Increased blood cholesterol (hypercholesterole-mia) is typically found in hypothyroidism. Thyroid hormones reduce cholesterol in the plasma of normal subjects and restore blood concentrations of cholesterol to normal in hypothyroid subjects. Hypercholesterolemia in hypothyroid subjects results from decreased ability to excrete cholesterol in bile rather than overproduction of cholesterol. In fact, cholesterol synthesis is impaired in the hypothyroid individual. T3 may facilitate hepatic excretion of cholesterol by increasing the abundance of low-density lipoprotein (LDL) receptors in hepatocyte membranes, thereby enhancing uptake of cholesterol from the blood.

Lipid Metabolism

Because glucose is the major precursor for fatty acid synthesis in both liver and fat cells, it should not be surprising that optimal amounts of thyroid hormone are necessary for lipogenesis in these cells. Once again the primary determinant of lipogenesis is not T3, but, rather, the amount of available carbohydrate or insulin (see Chapter 41), with thyroid hormone acting as a gain control. Similarly, mobilization of fatty acids from storage depots in adipocytes is compromised in the thyroid-deficient subject and increased above normal when thyroid hormones are present in excess.
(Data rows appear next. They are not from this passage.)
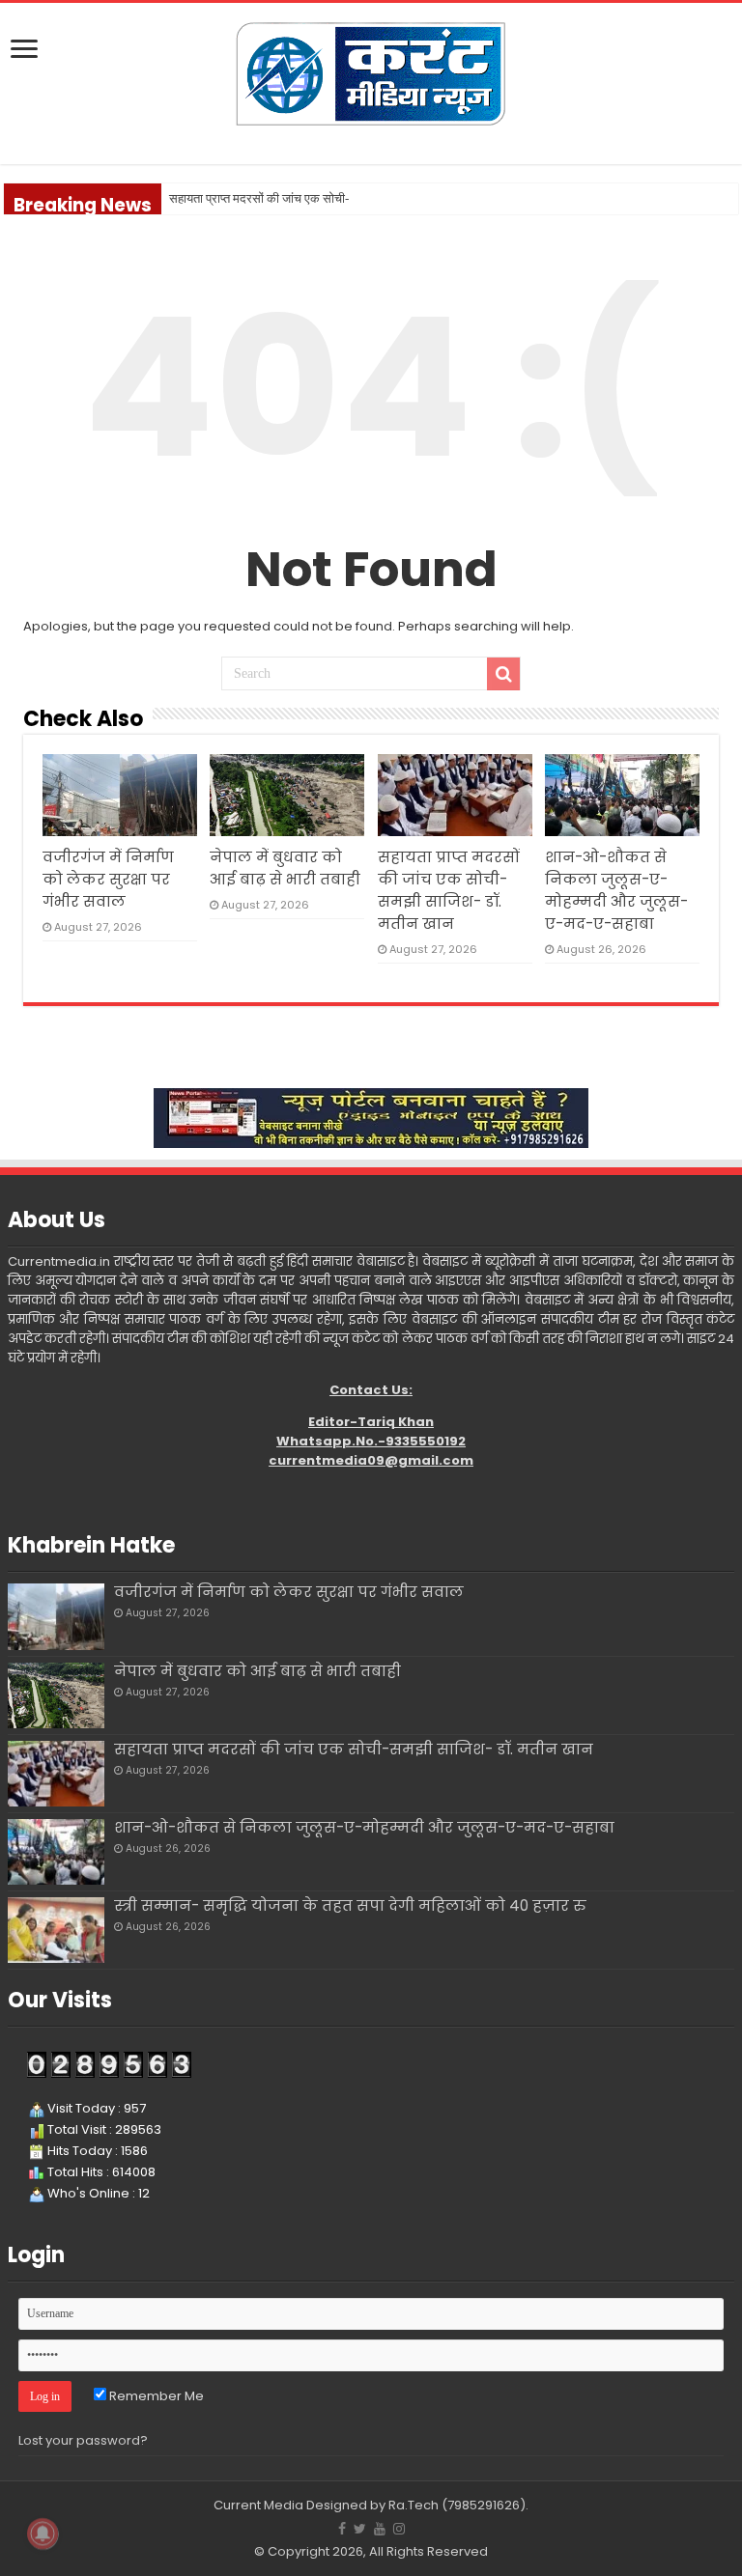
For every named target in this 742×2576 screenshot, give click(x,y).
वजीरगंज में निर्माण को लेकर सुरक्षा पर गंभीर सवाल (108, 879)
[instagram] (399, 2528)
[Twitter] (360, 2528)
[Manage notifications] (42, 2533)
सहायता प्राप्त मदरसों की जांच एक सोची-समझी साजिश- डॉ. (299, 198)
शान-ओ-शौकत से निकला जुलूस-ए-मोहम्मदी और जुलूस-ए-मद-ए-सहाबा (364, 1827)
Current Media (258, 2505)
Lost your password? (83, 2440)
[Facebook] (342, 2528)
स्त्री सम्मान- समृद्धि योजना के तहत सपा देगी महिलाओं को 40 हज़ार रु (349, 1905)
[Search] (503, 674)
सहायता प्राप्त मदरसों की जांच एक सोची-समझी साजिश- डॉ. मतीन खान (353, 1749)
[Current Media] (371, 71)
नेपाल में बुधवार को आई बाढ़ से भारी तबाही (257, 1671)
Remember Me (155, 2396)
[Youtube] (379, 2528)
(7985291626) (484, 2505)
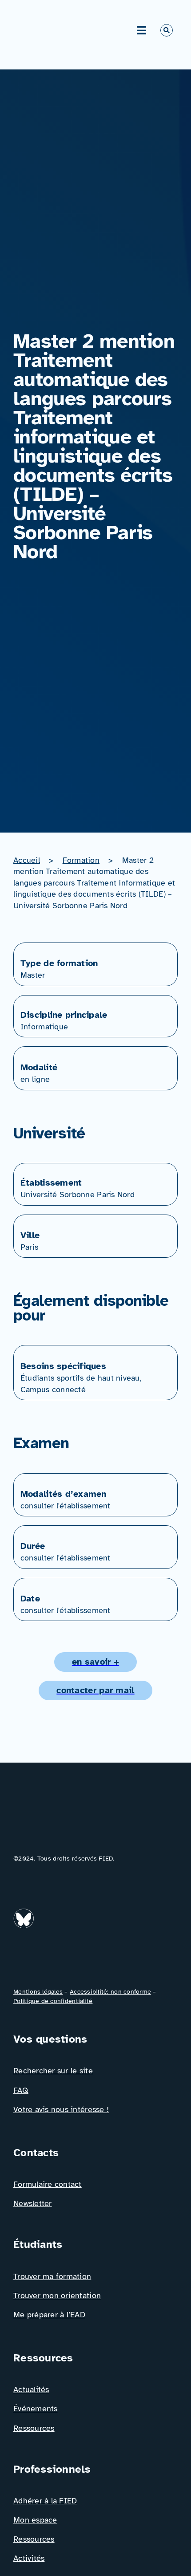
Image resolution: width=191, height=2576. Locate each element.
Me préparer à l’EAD (49, 2315)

Once again, T3 amplifies physiologic signals for fat mobilization without itself acting as such a signal.

Nitrogen Metabolism

Body proteins are constantly being degraded and resynthesized. Both synthesis and degradation of protein are slowed in the absence of thyroid hormones; conversely, both are accelerated by thyroid hormone. In the presence of excess T4 or T3, the effects of degradation predominate, and severe catabolism of muscle often results. In hyperthyroid subjects body protein mass decreases despite increased appetite and ingestion of dietary proteins. With thyroid deficiency there is a characteristic accumulation of a mucous-like material consisting of protein complexed with hyaluronic acid and chondroitin sulfate in extracellular spaces, particularly in the skin. Because of its osmotic effect, this material causes water to accumulate in these spaces, giving rise to the edema typically seen in hypothyroid individuals and to the name myxedema for hypothyroidism.